None. Now, if we were talking about purchasing age and drinking age as separate entities, there'd be a good argument for having some minimal limit (18 perhaps as a good round figure seen elsewhere in western cultural norms). But we're not. And as purely a dividing age between people who can never have alcohol ever, and get tossed in correctional facilities for doing so, and people who can drink until they kill themselves and no one cares, such a thing runs counter not only to our supposed values but to common sense.
Here's the thing. As great as science is for most things, and as nice as having a basic guideline for how alcohol distributes through the body via measuring weight, muscle mass, and gender is, it's just that. A guideline. How large an effect alcohol has on a person varies by liver function, enzyme production, brain chemistry, as well as variables of addictability, self-control and all round social function. This all adds up to what we generally consider 'tolerance' As such, there is no set number on how drunk a person is until you reach certain extremes of motor impairment and thusforth.
Because drinking is, across all western cultures, a social activity, an expected function at many socializing events, it is important for a person to recognize drunkenness in themselves and have a working concept of how much alcohol it takes to trigger drunken reactions for them.

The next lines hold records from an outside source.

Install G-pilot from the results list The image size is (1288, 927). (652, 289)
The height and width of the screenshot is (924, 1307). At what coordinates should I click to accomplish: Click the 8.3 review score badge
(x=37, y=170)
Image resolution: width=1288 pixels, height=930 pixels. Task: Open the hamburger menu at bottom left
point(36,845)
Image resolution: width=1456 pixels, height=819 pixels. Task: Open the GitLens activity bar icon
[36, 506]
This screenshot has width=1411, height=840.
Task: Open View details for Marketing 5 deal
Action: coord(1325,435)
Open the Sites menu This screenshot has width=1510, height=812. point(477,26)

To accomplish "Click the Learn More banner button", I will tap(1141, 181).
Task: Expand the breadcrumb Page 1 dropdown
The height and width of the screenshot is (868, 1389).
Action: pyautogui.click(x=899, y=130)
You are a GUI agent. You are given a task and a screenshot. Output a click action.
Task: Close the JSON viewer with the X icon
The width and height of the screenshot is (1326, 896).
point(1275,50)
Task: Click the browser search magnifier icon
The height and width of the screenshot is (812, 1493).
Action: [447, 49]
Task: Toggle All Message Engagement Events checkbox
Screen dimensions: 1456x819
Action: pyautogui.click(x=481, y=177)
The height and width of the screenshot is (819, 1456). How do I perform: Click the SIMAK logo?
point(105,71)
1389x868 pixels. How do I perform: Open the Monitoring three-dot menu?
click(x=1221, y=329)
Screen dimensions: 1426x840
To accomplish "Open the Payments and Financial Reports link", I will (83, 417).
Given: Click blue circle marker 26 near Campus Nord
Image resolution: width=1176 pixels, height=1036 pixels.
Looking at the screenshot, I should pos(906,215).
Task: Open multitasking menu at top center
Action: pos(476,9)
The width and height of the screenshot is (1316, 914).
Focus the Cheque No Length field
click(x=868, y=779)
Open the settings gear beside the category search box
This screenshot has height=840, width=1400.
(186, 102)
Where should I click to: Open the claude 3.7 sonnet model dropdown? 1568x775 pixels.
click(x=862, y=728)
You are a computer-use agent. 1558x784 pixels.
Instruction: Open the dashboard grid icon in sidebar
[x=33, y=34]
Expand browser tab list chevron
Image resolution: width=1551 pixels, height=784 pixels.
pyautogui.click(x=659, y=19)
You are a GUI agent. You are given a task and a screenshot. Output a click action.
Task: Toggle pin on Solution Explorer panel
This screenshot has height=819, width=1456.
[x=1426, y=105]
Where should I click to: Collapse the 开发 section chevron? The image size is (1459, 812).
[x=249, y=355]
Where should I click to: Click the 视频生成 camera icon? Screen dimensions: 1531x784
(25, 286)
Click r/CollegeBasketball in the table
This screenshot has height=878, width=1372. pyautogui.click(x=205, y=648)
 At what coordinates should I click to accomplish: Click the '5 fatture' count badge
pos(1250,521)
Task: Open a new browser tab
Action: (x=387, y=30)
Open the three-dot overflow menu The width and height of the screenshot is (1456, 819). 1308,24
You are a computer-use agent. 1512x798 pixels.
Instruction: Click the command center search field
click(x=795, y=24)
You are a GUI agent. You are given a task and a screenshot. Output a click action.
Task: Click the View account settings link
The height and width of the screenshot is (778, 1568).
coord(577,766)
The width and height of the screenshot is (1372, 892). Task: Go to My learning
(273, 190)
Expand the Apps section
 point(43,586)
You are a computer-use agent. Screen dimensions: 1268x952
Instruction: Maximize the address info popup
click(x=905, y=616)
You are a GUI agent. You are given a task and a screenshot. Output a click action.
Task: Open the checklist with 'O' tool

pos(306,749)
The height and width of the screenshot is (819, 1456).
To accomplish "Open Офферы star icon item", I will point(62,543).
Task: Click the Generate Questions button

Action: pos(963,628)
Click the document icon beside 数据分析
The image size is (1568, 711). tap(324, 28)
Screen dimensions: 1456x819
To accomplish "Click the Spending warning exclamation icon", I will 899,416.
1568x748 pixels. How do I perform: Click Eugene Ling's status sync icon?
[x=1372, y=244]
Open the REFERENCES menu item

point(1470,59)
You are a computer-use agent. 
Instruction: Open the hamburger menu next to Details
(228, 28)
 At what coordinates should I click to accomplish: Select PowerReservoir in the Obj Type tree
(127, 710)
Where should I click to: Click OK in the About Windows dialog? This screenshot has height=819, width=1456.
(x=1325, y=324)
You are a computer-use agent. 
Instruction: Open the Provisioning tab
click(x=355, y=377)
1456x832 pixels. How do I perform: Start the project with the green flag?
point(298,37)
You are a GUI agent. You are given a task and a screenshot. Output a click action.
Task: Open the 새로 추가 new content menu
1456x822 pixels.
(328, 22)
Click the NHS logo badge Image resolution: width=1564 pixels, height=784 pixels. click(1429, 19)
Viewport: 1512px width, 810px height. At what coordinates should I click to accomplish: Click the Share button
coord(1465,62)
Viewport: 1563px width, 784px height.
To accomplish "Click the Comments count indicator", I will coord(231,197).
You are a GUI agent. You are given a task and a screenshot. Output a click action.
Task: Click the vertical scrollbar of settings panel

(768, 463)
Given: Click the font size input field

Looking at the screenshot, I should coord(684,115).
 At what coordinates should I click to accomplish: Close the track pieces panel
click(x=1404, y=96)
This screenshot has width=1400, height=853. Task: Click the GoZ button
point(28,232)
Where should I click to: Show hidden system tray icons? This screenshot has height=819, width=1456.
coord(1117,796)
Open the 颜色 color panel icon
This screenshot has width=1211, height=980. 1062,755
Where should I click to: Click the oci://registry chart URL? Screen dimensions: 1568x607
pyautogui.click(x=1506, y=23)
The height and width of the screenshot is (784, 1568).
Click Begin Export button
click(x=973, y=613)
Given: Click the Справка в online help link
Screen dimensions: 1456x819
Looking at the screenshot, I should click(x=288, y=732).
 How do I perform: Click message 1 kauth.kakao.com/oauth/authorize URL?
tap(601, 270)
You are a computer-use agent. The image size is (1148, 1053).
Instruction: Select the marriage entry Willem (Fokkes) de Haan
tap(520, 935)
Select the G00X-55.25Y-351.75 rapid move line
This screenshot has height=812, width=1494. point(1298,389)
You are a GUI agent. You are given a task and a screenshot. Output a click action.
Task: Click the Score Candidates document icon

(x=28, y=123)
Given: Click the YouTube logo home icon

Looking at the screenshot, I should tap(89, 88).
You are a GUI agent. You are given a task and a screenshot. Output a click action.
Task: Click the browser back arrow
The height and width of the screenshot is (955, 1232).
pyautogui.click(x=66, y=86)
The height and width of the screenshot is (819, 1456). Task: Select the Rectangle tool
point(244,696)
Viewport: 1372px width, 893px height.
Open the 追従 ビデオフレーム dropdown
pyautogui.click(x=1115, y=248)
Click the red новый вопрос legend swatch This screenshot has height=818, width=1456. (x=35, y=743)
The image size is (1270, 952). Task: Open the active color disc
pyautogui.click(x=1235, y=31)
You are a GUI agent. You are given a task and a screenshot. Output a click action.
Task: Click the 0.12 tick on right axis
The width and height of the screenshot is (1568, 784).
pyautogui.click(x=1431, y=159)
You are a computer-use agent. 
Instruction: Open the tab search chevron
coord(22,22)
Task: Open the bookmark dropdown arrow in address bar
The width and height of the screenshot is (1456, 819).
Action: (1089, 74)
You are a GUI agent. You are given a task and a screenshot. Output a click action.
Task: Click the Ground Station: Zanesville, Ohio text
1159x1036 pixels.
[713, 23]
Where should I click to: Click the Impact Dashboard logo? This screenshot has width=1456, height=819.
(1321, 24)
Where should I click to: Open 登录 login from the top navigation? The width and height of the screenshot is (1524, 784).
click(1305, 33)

And it's not something you discover magically once you're 'an adult' and have imparted to you through divine intervention. You will be a dangerous drinker until you have learned your own limits and what drunkenness is for you. It's a skill, acquired knowledge learned via direct experience, and as in all social skills, putting it off until some nebulous 'adulthood' is just asking for dysfunction.
Though certainly alcohol can have debilitating effects on development, and must be carefully monitored during earliest life. But it's the sort of thing any good mentor-figure should know and impart along with everything else to the learner.